Saishruthi Swaminathan, Sepideh Seifzadeh, and Carlos Santana, members of the IBM Center for Open-Source Data and AI technologies team, explained the addition in a blog post, saying that it was necessary to integrate and run AI and ML technologies in cloud environments.

In 2020, the team released the Elyra AI toolkit and said that the latest launch is a machine-learning, end-to-end pipeline toolkit residing in the Cloud-Native Toolkit.

What the team says

The IBM team wrote that using critical hybrid cloud capabilities like open source and Red Hat OpenShift, developers can deploy the new toolkit to get a starting point for transitioning to ML and AI-powered apps. This can range from Jupyter notebooks to production environments.

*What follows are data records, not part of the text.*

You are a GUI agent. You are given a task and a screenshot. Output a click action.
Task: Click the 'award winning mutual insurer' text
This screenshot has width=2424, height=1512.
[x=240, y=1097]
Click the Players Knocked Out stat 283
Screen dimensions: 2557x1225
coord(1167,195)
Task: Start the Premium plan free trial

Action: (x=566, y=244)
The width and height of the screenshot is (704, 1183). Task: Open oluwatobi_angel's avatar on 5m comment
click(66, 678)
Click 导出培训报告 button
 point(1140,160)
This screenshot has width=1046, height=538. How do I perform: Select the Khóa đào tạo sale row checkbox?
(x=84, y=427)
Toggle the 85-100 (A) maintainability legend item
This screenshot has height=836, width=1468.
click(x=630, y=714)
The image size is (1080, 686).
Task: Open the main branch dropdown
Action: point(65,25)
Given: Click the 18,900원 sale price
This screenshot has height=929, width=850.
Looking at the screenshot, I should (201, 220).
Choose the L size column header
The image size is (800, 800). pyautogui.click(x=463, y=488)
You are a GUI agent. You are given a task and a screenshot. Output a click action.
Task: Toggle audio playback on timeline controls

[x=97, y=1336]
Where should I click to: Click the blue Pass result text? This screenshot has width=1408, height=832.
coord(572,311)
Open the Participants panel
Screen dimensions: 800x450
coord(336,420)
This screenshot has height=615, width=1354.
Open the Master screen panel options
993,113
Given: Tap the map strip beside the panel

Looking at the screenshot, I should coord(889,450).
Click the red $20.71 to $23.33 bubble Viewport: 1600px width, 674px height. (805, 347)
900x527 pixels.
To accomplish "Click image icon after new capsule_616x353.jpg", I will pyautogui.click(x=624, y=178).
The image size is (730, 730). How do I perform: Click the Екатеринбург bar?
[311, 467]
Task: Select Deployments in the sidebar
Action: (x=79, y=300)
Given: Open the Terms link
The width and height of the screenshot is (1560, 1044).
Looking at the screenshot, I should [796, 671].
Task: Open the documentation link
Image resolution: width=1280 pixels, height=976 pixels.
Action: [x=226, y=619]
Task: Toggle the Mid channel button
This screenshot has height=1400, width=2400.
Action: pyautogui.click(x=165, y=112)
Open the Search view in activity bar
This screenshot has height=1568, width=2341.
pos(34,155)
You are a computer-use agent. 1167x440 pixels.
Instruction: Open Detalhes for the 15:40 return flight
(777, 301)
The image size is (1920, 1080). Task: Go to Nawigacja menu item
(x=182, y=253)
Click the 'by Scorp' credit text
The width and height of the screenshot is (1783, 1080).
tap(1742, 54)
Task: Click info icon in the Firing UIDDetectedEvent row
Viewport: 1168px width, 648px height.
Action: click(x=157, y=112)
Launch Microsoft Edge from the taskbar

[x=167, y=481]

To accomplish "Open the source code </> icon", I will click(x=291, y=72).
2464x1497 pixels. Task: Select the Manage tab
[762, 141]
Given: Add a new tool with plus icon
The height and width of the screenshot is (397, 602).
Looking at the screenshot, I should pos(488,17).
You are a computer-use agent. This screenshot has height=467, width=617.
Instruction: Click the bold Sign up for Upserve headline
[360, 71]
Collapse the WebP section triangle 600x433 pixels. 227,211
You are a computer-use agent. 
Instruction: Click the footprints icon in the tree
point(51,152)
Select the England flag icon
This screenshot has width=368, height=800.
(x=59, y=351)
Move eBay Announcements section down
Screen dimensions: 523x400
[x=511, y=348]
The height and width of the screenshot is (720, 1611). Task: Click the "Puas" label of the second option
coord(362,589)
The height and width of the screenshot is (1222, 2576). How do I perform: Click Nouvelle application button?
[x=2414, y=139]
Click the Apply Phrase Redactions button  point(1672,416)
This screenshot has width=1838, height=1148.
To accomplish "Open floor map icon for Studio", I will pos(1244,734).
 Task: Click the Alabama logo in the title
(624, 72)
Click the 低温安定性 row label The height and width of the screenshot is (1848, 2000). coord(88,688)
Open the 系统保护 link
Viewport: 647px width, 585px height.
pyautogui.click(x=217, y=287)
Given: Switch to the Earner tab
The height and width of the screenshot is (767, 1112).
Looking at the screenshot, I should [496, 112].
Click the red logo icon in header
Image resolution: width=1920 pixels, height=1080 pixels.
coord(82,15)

They added that it will help developers and data scientists speed up devs, deployment, and innovation of projects, using a set of approaches and tools that ensure they run well and optimize business value.

The researchers also said that the kit will save devs, by reducing the amount of work that comes with transitioning to the cloud.

More ML and AI in cloud-native environments

In recent times, the use of microservices has fueled the integration of technologies, with the team noting that devs are integrating AI and ML into cloud-native environments more.

The starter kits, the team added, are part of the IBM Cloud-Native Toolkit, which collects open-source assets to provide an environment to develop cloud-native apps for deployment in Kubernetes and Red Hat OpenShift.

IBM says that data scientists and developers can use the toolkit to create custom models as a microservice, using the MAX Framework.